Not only do the London Royals pride themselves on being a huge network of talented hockey players, but the family feel to the club sets it apart from others.

He continued: “We are planning a huge sports day next April to promote equality and get lots of people involved in sport. We also run events around Pride, Eurovision and Christmas to make our members feel like part of a family.

“We encourage people to come down to training sessions which are free. We can provide the kits and there is always a positive atmosphere at training and games.”

Andy is also a member of Out For Sport, which is an organisation bringing together members of the LGBTQ+ community through a variety of sports.

Nike have recently provided grants to help with funding taster sessions and coaching for younger members of the LGBTQ+ community.

The contribution, which totalled around £7,500, is a massive boost to drive participation from young people.

The Royals will travel to Bern next July to partake in the EuroGames, an event aimed at LGBTQ+ participants, and it is estimated there will be over 3000 participants as the annual event, which began in 1992, makes its way to Switzerland.

Another colossal LGBTQ+ sports association in London is badminton club Goslings.

Training in multiple locations across the capital, the club are yet another prime example of diversity and inclusion in British sport.

Goslings chair, Ubaid-ul Rehman, spoke about the birth of such an influential club in London, reflecting on the darkest days for the LGBTQ+ community.

He said: “The club was set up in the 1980s at a time when the AIDS epidemic was at its peak in the UK.

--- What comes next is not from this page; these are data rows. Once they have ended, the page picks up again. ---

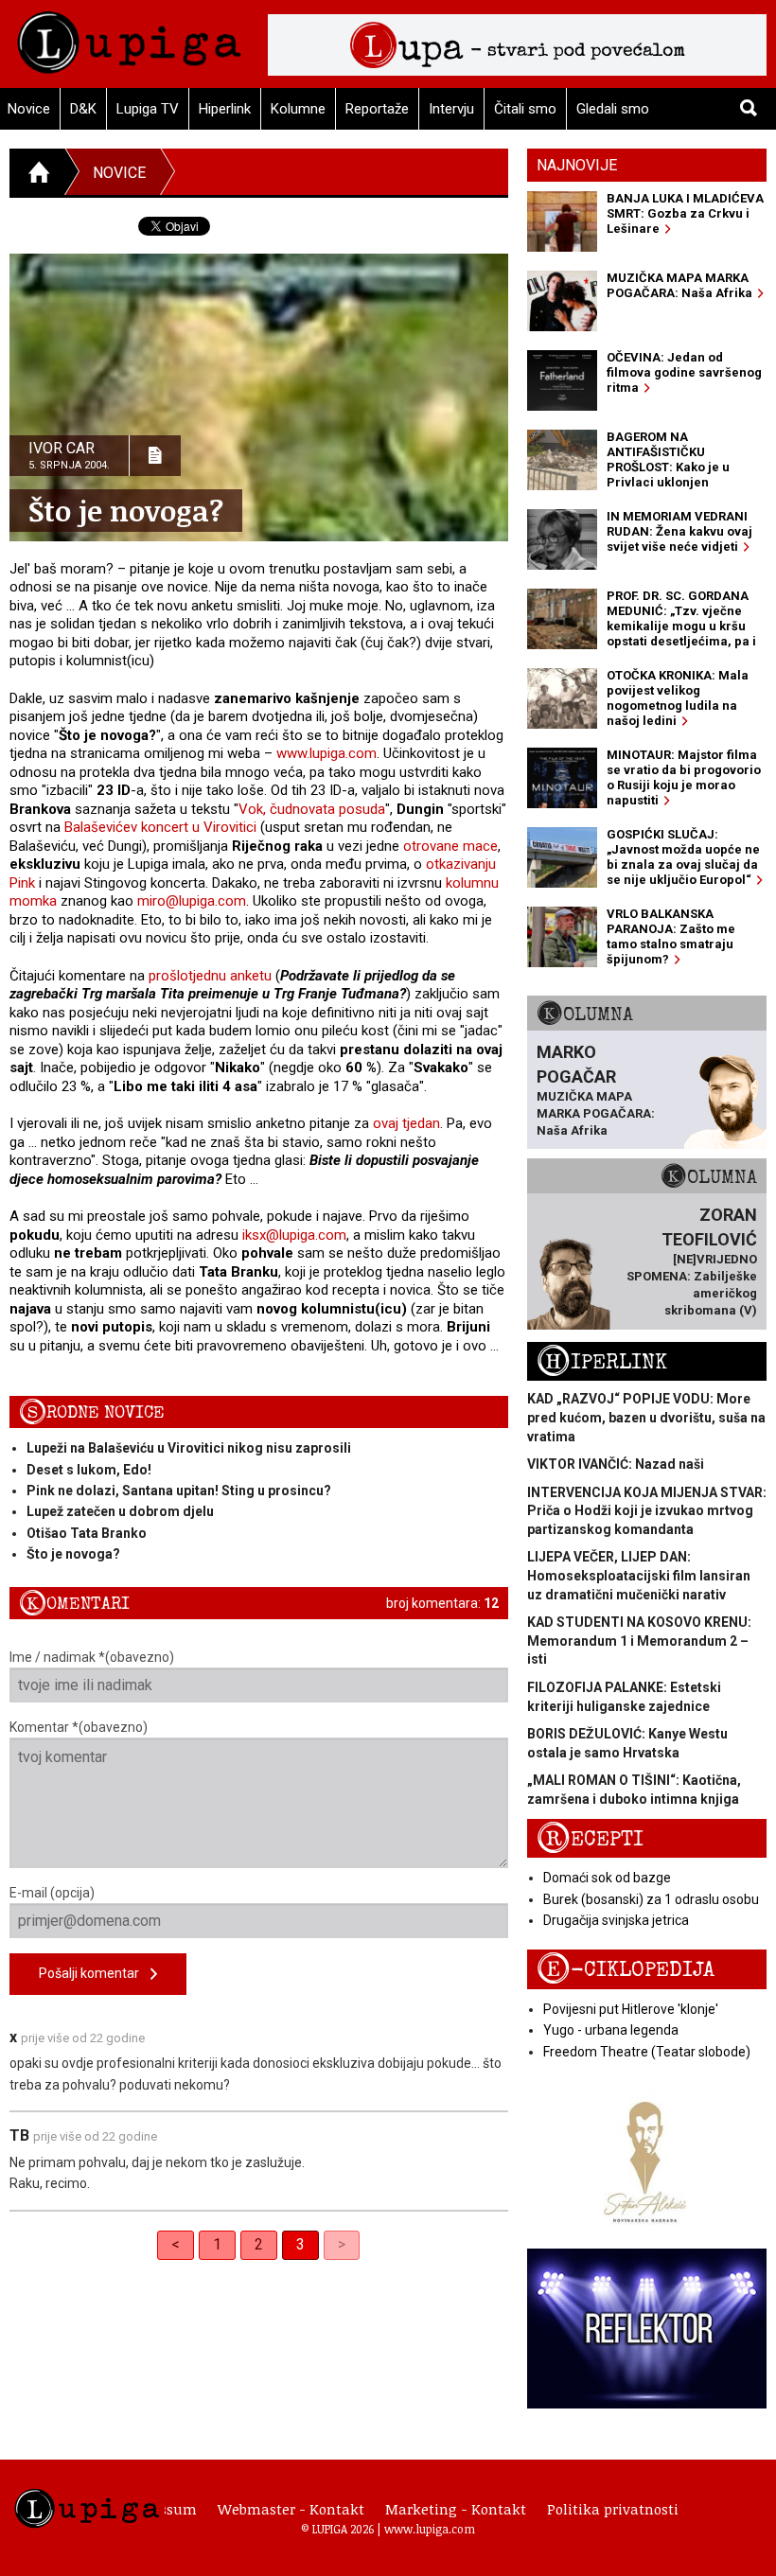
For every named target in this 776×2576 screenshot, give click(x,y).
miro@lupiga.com (191, 900)
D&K (83, 108)
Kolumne (298, 108)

“People needed a safe space to come together, not to feel abused, learn something new, form a network and share their stories.

“The LGBTQ+ community were living in an environment where discrimination was rampant, but the club helped to form a bond which over the years became stronger and stronger.”

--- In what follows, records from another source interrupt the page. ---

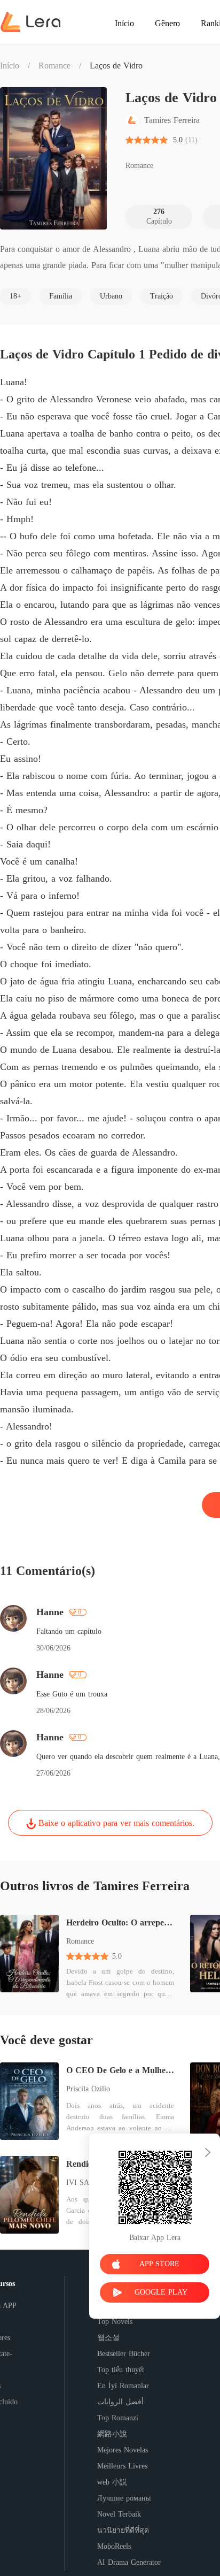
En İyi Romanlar (123, 2386)
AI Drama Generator (129, 2562)
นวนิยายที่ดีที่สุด (123, 2530)
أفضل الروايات (120, 2402)
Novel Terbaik (119, 2514)
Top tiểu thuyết (120, 2370)
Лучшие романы (124, 2498)
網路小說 (112, 2434)
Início (9, 65)
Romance (54, 65)
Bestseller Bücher (123, 2354)
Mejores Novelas (122, 2450)
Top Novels (114, 2322)
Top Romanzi (117, 2418)
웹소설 (108, 2338)
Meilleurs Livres (122, 2466)
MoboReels (114, 2546)
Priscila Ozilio (88, 2089)
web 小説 (112, 2482)
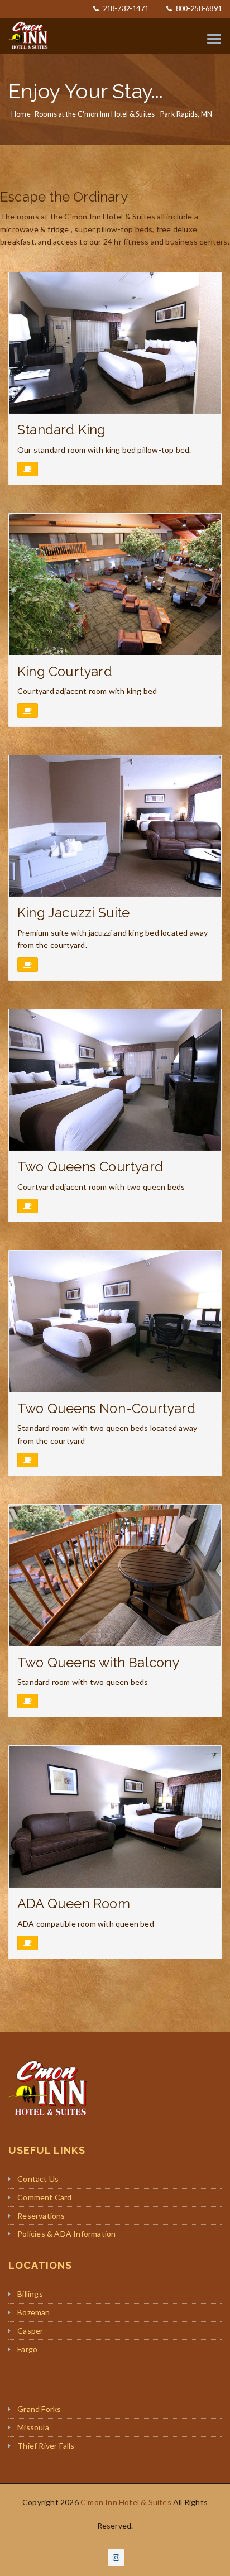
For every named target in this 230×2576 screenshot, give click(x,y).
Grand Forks (39, 2409)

The club had lost a lot of young talent as a result of the epidemic, but an unbreakable bond blossomed, and the club continues to grow today.

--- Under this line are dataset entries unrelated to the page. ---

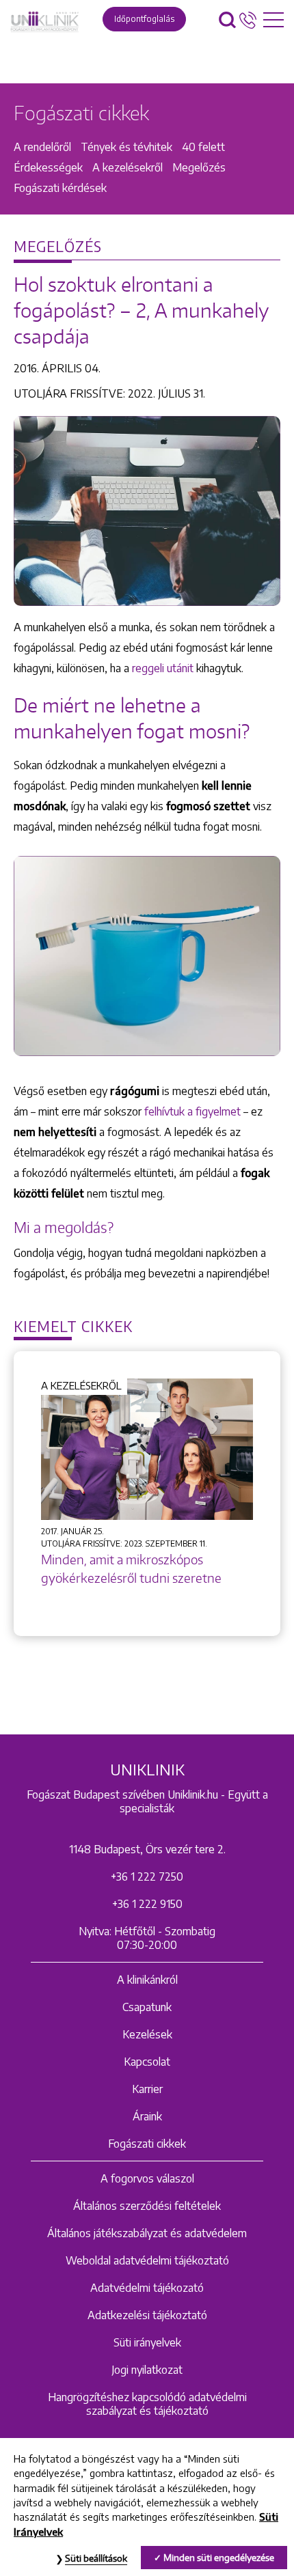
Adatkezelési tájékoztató (147, 2315)
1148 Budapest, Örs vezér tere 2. (147, 1849)
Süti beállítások (96, 2558)
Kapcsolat (147, 2061)
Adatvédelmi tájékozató (147, 2288)
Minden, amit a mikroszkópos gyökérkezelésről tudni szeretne (131, 1568)
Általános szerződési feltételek (147, 2206)
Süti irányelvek (147, 2342)
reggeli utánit (162, 668)
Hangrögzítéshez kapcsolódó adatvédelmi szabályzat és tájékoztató (147, 2404)
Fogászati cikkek (147, 2143)
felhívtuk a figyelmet (192, 1111)
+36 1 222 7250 (147, 1876)
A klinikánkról (147, 1979)
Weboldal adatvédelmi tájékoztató (147, 2260)
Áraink (147, 2116)
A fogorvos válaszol (147, 2178)
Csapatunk (147, 2007)
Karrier (147, 2089)
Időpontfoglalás (144, 19)
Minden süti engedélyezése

Now, with over 200 members, the club is dominating in the world of badminton and participation is growing thanks to social media and promotional assistance from organisations such as Out For Sport and Badminton England.

Rather significant, at present, is the ongoing strengthening of the diversity and inclusion rate in football.

The Premier League has strongly promoted the Rainbow Laces campaign, which demonstrates their commitment to supporting the LGBTQ+ community, and anti-discrimination organisation Kick It Out allow those who witness any racist or homophobic speech at football grounds to report it via an app.

Grassroots football is tremendously welcoming to those from the LGBTQ+ community and one such club is Soho FC, with player-manager Austin Chessell explaining the rise in LGBTQ+-friendly football.

He said: “The club started with some small sided kickabouts in 2013. Only eight people showed up, but now, in 2022, we have three 11-a-side teams.

“During COVID, you could still play football when certain restrictions lifted. People wanted to come out and watch sports in the aftermath of lockdown, so a lot of people got in touch.”

The club compete in the London Unity League, with the ethos being that the general environment is a safe space for all.

Speaking of the upcoming World Cup and the difficulties attached, he said: “It is a time for the club to come together.

“We are lucky that there are pubs and bars supporting us where we can watch the games together in a nice environment.

“We have plenty of activities and reasons for people to join us. It’s not just about football – but friendships too.”

It’s a rather imperative time to be speaking about the general attitude around diversity in sport, and with the controversial comments from the foreign secretary, many may feel a discomfort in the tone of those in charge. It is, however, important to note that there are many welcoming sports clubs across the country and a list of those can be found at: LGBTQ+ Club Finder | Pride Sports.